A lightweight Python SDK for the SimpleML MLOps platform. Track experiments, log metrics, manage artifacts, and register models with ease.

## Installation

```bash
pip install simplemlplatform
```

## Quick Start

### Basic Configuration

```python
import simpleml

# Configure with your API key (endpoint is pre-configured)
simpleml.configure(api_key="your_api_key_here")

# Start tracking
experiment = simpleml.get_or_create_experiment("my-experiment")
run = experiment.start_run()

# Log metrics
run.log_metrics({
    "accuracy": 0.95,
    "loss": 0.05
})

# Log hyperparameters
run.log_params({
    "learning_rate": 0.001,
    "batch_size": 32,
    "epochs": 100
})

# Upload artifacts
run.upload_artifact("model.pkl", artifact_type="model")

# Complete the run
run.complete()
```

### Configuration

```python
import simpleml

# Simple configuration - endpoint is pre-configured for the SaaS platform
simpleml.configure(api_key="your_api_key_here")
```

## Features

- **Experiment Tracking**: Organize your ML experiments
- **Metrics Logging**: Track training and validation metrics over time
- **Artifact Management**: Upload and manage model files, plots, and data
- **Model Registry**: Register and version your models
- **Simple Setup**: Pre-configured production endpoint, just add your API key
- **Lightweight**: Minimal dependencies, fast setup

## API Reference

### Configuration

```python
simpleml.configure(
    api_key="your_api_key_here"   # Required: Your API key (endpoint is pre-configured)
)
```

### Experiments

```python
# Get or create experiment
experiment = simpleml.get_or_create_experiment(
    name="image-classification",
    description="CIFAR-10 classification experiment",
    tags={"dataset": "cifar10", "model": "resnet"}
)

# Get existing experiment
experiment = simpleml.get_experiment("exp-123")

# List experiments
experiments = simpleml.list_experiments()
```

### Runs

```python
# Start a run
run = experiment.start_run(
    name="run-1",
    hyperparameters={"lr": 0.001, "batch_size": 32},
    tags={"optimizer": "adam"}
)

# Get existing run
run = simpleml.get_run("run-123")
```

### Metrics

```python
# Log metrics (always use batch method)
run.log_metrics({
    "train_loss": 0.1,
    "val_loss": 0.15,
    "accuracy": 0.95
}, step=100)
```

### Artifacts

```python
# Upload file
run.upload_artifact("model.pkl", artifact_type="model")

# Upload with custom name
run.upload_artifact("./plots/confusion_matrix.png", 
                   filename="confusion_matrix.png",
                   artifact_type="plot")

# List artifacts
artifacts = run.list_artifacts()

# Download artifact
run.download_artifact("artifact-123", "./downloads/model.pkl")
```

### Models

```python
# Register model from run
model = run.register_model(
    model_name="cifar10-classifier",
    artifacts=["model.pkl", "config.json"],
    description="ResNet model for CIFAR-10",
    stage="staging"
)

# List models
models = simpleml.list_models()

# Update model stage
simpleml.update_model_stage("cifar10-classifier", "v1", "production")
```

## Context Manager Usage

```python
import simpleml

simpleml.configure(api_key="your_api_key_here")
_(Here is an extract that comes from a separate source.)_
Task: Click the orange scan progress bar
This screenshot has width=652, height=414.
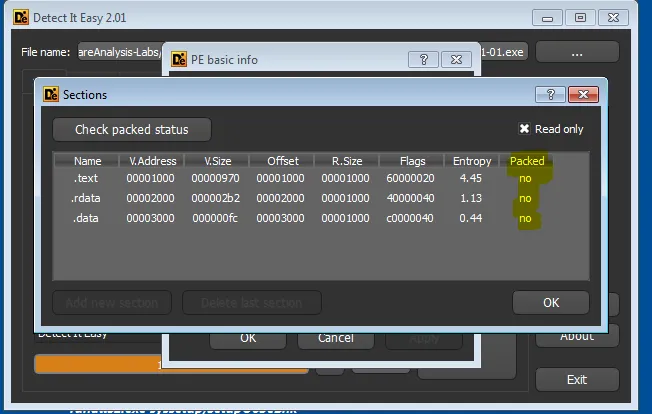Action: pos(98,364)
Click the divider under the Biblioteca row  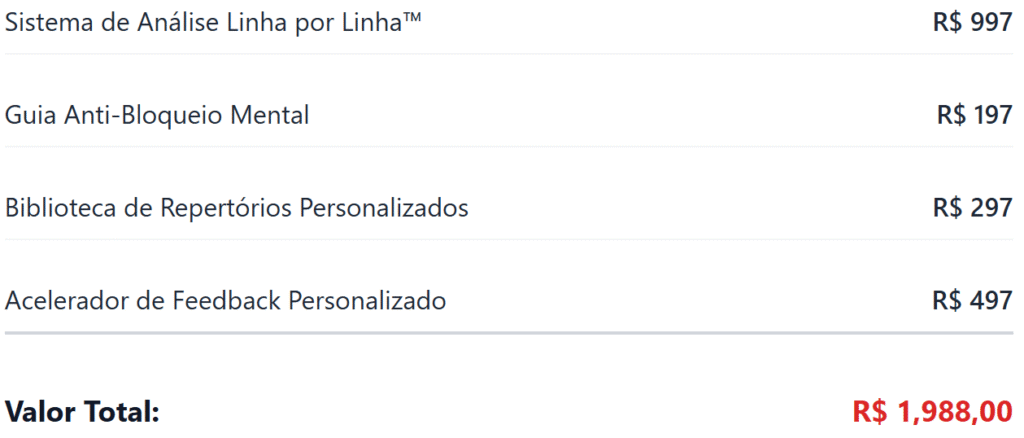click(x=509, y=239)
with simpleml.start_run("my-experiment") as run:
    # Your training code here
    for epoch in range(10):
        loss = train_epoch()
        accuracy = validate()
        
        run.log_metrics({
            "loss": loss,
            "accuracy": accuracy
        }, step=epoch)
    
    # Upload model
    run.upload_artifact("model.pkl", artifact_type="model")
    
    # Register model if performance is good
    if accuracy > 0.9:
        run.register_model("my-model", ["model.pkl"])
```

## Environment Variables

You can also configure using environment variables:

```bash
export SIMPLEML_API_KEY="your_api_key_here"
```

## Error Handling

```python
from simpleml.exceptions import SimpleMLError, AuthenticationError, NotFoundError

try:
    run = simpleml.get_run("invalid-run-id")
except NotFoundError:
    print("Run not found")
except AuthenticationError:
    print("Invalid API key")
except SimpleMLError as e:
    print(f"SimpleML error: {e}")
```

## License

MIT License - see LICENSE file for details.